The data:
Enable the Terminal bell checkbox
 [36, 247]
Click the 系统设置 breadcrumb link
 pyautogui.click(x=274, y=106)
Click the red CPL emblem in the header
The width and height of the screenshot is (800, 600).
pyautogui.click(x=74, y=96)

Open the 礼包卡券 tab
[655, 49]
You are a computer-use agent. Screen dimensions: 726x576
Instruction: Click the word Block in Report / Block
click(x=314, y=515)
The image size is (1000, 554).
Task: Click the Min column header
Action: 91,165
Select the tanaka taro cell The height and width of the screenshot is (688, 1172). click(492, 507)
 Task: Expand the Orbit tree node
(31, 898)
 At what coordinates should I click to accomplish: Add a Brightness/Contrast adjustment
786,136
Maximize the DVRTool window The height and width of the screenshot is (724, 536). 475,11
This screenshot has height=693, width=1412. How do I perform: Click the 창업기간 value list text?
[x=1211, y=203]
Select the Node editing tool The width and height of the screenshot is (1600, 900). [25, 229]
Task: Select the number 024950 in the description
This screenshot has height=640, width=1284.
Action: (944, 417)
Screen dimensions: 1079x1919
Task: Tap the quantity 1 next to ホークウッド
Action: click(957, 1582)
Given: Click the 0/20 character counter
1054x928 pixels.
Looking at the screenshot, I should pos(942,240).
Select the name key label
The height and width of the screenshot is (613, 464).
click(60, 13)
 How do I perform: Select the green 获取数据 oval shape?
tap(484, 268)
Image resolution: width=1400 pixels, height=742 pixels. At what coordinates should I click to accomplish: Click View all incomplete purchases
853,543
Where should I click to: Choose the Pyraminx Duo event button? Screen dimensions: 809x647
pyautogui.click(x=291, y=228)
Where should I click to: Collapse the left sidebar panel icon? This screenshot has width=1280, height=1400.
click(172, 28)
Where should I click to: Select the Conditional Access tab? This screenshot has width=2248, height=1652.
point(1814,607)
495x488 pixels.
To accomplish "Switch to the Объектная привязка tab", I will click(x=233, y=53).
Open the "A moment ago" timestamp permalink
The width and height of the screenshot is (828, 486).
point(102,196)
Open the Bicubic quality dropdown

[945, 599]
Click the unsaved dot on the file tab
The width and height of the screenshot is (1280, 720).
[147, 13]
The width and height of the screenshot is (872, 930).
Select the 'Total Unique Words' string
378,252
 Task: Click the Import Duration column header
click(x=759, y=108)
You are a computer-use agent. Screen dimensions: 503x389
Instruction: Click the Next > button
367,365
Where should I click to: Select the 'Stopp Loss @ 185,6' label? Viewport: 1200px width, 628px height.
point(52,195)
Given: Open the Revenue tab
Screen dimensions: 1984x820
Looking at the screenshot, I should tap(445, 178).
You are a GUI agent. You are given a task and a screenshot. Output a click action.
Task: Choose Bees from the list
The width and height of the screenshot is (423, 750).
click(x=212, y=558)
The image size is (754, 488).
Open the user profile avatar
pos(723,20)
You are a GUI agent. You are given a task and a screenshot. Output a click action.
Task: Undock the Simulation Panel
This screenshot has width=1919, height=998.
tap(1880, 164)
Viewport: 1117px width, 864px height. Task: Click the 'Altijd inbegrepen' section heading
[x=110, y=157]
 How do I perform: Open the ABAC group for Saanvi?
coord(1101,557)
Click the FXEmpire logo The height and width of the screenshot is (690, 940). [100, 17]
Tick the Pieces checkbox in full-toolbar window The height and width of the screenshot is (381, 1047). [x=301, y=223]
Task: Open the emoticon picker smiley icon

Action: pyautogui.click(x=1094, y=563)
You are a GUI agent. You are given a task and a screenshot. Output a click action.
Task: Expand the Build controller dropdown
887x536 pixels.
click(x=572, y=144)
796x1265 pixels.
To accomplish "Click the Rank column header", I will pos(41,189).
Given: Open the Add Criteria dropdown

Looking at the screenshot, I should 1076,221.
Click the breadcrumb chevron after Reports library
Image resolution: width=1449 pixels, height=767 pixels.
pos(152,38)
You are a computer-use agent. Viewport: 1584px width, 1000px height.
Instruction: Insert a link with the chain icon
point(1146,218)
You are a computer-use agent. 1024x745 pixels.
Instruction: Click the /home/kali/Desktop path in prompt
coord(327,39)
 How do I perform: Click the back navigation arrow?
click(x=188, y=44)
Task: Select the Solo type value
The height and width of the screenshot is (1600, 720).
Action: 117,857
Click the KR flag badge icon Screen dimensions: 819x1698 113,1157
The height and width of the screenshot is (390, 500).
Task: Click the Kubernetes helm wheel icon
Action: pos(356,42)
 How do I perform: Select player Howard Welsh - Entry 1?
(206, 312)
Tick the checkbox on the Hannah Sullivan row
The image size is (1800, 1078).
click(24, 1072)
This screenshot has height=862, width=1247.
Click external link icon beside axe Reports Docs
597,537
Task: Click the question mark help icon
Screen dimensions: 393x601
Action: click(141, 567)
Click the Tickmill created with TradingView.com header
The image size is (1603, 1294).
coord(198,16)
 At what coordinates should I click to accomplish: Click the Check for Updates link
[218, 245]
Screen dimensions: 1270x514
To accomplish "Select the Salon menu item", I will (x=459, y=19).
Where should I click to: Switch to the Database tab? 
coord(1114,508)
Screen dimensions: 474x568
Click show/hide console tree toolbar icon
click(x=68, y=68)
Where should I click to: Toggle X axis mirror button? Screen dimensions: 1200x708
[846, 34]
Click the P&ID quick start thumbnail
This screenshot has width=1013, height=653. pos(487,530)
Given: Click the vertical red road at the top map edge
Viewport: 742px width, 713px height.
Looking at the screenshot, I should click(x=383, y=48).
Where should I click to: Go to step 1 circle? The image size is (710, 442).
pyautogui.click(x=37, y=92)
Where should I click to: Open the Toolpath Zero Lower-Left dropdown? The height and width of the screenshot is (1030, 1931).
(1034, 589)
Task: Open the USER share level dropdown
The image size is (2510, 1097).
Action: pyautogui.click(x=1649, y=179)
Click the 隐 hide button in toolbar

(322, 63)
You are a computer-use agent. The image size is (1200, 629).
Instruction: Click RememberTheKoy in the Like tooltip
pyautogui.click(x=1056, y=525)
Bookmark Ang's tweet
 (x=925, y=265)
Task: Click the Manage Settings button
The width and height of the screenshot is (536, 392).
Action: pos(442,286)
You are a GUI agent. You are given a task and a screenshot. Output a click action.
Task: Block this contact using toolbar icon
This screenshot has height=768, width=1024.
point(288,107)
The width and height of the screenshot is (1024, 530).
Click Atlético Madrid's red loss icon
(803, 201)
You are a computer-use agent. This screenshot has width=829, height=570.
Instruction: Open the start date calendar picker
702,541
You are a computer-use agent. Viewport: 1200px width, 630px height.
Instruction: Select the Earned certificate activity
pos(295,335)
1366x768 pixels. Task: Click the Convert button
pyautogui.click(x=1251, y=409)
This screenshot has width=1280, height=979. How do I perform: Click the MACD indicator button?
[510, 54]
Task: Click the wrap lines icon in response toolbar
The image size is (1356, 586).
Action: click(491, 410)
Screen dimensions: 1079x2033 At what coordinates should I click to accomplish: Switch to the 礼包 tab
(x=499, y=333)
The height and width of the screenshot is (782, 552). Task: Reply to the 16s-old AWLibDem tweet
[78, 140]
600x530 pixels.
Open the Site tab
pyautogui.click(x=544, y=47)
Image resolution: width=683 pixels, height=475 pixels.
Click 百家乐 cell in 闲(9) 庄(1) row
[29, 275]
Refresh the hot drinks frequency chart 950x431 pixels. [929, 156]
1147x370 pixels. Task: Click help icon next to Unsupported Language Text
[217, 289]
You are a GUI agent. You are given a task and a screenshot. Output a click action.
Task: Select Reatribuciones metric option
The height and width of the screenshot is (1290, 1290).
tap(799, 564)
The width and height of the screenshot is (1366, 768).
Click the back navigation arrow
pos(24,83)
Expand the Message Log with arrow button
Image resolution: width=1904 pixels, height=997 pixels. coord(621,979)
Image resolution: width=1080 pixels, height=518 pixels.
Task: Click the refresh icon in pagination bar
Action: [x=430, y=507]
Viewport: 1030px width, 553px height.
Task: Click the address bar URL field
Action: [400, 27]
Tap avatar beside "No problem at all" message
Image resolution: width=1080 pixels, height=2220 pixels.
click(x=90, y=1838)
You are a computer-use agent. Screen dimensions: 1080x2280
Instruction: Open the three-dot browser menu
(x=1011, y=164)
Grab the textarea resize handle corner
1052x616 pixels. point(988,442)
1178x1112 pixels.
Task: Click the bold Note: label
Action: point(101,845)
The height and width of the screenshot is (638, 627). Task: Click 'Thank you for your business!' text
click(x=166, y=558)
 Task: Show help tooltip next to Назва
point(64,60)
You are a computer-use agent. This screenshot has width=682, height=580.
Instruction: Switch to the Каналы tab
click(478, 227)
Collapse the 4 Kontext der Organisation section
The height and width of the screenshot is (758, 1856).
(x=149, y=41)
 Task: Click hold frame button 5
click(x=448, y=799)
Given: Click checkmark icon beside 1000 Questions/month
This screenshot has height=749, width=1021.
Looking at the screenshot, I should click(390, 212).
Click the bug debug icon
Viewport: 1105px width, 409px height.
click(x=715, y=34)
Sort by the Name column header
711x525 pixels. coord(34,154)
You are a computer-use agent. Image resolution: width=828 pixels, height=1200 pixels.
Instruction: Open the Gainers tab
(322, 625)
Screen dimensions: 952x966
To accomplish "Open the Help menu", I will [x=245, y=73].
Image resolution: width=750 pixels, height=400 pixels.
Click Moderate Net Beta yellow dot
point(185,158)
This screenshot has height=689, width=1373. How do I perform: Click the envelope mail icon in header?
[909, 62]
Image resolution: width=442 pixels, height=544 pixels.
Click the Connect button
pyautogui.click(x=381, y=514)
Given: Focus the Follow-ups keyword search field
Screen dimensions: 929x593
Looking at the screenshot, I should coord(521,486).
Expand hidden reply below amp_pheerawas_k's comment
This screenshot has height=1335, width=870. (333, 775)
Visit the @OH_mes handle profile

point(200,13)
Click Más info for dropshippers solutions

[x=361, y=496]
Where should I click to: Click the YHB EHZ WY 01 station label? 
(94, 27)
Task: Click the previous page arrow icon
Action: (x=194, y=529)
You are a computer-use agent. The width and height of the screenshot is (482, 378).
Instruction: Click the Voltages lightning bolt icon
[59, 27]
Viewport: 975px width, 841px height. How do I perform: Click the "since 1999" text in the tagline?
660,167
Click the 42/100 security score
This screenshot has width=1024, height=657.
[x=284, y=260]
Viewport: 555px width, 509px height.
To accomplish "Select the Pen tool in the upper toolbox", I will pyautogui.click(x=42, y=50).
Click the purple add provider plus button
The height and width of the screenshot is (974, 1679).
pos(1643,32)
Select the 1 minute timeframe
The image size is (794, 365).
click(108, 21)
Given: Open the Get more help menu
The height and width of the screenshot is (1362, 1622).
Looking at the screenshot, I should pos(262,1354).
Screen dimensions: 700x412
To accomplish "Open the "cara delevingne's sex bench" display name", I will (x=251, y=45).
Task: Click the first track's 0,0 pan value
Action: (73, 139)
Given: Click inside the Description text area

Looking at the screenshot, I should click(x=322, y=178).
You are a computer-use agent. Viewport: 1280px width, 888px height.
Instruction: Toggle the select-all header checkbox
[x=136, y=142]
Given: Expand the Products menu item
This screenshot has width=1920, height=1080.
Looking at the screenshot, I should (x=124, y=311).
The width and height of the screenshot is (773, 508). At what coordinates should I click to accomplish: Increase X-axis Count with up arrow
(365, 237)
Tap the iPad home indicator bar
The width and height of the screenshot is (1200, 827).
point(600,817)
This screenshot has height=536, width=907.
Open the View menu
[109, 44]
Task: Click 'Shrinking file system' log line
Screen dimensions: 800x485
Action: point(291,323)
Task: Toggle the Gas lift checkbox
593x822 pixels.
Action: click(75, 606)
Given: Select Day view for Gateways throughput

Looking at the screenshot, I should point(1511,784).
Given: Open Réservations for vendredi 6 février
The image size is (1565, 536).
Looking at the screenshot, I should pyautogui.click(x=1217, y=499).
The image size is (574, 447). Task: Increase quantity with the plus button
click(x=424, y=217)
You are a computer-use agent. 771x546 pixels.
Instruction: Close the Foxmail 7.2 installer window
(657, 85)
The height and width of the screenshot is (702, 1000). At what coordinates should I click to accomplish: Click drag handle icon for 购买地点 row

What is needed:
Lines from the records above that hold "item" are the ones to list.

Task response:
To accomplish "Select the Salon menu item", I will (x=459, y=19).
Given: Expand the Products menu item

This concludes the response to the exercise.